I remember when I first crossed over: I was working in the corporate technology world, sharing an office with my co-worker. At the same time as he and I were on a group conference call together, we were on mute talking with each other out loud, yet also instant messaging one another silently about what we didn’t want overhead. We had the epiphany at the same time and got a good laugh when we realized soon enough that a fourth method of communication was involved when I actually passed him a note over the partition of our desks.
This was in 2001, before cell phones were smartphones, when the scrolling news bar at the bottom of the screen was new and not yet the norm. Texting was cutting edge and not at all mainstream. Before that, as kids our biggest social communication worry was that someone would pass a S.L.A.M. Book around the high school hallways or a teacher confiscated a handwritten (and micro-folded) note from a friend.
Communications were fleeting when we were kids. Foot-in-Mouth Disease wasn’t a fatal condition because less was in writing, more social expressions were factored in and trust was built over time and not technology. Today, a student’s misplaced joke to a presumed friend can result in devastating social and emotional pain. Because kids also have less face-to-face time (which isn’t the same as FaceTime calling), they are not learning to read their audience.
Social cues are imperative to understanding, but as eye contact withers away and punctuation is ignored in our shortened messages, we are now decoding one another through emojis and assumptions. For us adults, who are known as digital migrants, having adjusted to a life infused with technology as we leave behind our unplugged past, we developed an ability to read faces and inferences growing up. For kids today, known as digital natives for being born into a wired world, relationships escalate quickly, often built upon a house of cards designed that is no match for the building blocks of real world experiences that childhood used to provide.

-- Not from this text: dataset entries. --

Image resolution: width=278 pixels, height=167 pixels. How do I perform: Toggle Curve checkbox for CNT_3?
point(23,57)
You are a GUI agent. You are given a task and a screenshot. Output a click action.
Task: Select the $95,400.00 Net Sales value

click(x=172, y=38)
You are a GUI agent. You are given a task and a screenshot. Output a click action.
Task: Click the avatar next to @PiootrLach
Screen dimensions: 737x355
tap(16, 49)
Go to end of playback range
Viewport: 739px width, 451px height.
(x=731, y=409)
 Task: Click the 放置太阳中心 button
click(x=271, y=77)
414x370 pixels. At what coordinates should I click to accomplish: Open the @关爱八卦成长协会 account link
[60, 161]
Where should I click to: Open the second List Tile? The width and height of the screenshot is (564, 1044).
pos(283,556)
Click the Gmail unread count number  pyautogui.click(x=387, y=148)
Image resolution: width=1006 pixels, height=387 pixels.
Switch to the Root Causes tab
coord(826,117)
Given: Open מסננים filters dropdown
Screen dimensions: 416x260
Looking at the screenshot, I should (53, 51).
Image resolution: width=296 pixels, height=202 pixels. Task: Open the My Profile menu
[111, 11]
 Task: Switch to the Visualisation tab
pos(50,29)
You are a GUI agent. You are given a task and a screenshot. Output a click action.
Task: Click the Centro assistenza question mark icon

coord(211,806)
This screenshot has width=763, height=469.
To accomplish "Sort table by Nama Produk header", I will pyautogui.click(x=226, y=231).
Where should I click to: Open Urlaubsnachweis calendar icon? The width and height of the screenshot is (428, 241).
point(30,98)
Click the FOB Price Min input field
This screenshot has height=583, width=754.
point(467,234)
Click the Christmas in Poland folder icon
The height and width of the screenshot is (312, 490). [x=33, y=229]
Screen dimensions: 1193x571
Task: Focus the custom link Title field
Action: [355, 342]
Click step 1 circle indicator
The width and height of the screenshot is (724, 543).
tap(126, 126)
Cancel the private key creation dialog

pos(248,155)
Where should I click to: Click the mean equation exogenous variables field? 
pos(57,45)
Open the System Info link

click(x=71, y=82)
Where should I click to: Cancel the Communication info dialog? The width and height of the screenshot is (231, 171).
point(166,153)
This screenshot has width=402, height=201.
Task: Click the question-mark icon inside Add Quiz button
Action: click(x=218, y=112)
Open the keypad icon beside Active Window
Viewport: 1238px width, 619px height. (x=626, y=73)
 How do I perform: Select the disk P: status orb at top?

As we watch our leaders trade tweeted insults and name-call their way through the world, our kids are watching, too. Educators and parents must be ready to help them resolve the conflicts that may occur with their tweets, texts, snapchats, messages and posts. We are the ones inspiring them to seek truth in the world, portray themselves honestly and without regard for what their life ‘looks like’ and to, most importantly, treat others with kindness, patience and the understanding that trust builds relationships over time. Learning to resolve communication conflicts is part of life today; teaching those skills should be a vital part of every classroom and living room. Of course, it requires us to put our phones down.